- **Work required**: Copy the listing from its start through the line containing "click(x=152, y=805)". Keep every line as is, except increase each coordinate value in the answers by 107.

- **Data for this task**:
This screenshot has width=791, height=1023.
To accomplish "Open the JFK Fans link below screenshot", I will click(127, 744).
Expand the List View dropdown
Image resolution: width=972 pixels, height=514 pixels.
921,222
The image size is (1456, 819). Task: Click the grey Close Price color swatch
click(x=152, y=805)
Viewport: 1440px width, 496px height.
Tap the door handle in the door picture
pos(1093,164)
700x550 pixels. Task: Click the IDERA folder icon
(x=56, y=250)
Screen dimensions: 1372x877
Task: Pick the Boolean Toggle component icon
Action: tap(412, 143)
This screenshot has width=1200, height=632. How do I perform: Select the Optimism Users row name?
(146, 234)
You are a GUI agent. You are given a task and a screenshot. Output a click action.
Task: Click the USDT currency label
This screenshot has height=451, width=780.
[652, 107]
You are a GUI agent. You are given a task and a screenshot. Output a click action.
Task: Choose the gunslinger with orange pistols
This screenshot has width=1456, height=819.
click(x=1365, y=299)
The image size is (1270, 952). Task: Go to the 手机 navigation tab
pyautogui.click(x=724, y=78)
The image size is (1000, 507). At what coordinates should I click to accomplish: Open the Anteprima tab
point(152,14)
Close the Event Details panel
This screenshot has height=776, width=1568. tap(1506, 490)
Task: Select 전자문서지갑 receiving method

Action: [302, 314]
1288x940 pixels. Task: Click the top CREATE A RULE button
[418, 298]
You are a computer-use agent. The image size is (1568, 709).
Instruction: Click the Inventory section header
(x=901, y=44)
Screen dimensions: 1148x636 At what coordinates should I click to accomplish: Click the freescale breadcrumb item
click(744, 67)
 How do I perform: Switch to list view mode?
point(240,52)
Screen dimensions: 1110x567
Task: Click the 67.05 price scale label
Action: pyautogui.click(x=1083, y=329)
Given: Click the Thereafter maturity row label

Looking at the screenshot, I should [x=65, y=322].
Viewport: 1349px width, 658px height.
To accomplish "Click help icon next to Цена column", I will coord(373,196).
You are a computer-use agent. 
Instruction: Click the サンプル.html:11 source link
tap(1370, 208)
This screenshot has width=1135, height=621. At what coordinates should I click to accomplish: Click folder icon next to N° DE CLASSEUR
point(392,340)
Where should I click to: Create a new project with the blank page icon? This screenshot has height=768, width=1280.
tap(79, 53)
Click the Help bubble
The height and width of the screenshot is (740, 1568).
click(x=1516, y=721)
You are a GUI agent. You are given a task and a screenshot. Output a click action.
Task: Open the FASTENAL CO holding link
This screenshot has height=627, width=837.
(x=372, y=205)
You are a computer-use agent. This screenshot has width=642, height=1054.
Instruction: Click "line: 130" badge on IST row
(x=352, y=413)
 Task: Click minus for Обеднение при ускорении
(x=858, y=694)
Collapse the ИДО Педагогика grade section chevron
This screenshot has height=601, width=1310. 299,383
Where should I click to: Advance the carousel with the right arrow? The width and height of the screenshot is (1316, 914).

- **Exercise response**:
This screenshot has width=791, height=1023.
To accomplish "Open the JFK Fans link below screenshot", I will click(234, 851).
Expand the List View dropdown
Image resolution: width=972 pixels, height=514 pixels.
1028,329
The image size is (1456, 819). Task: Click the grey Close Price color swatch
click(x=259, y=912)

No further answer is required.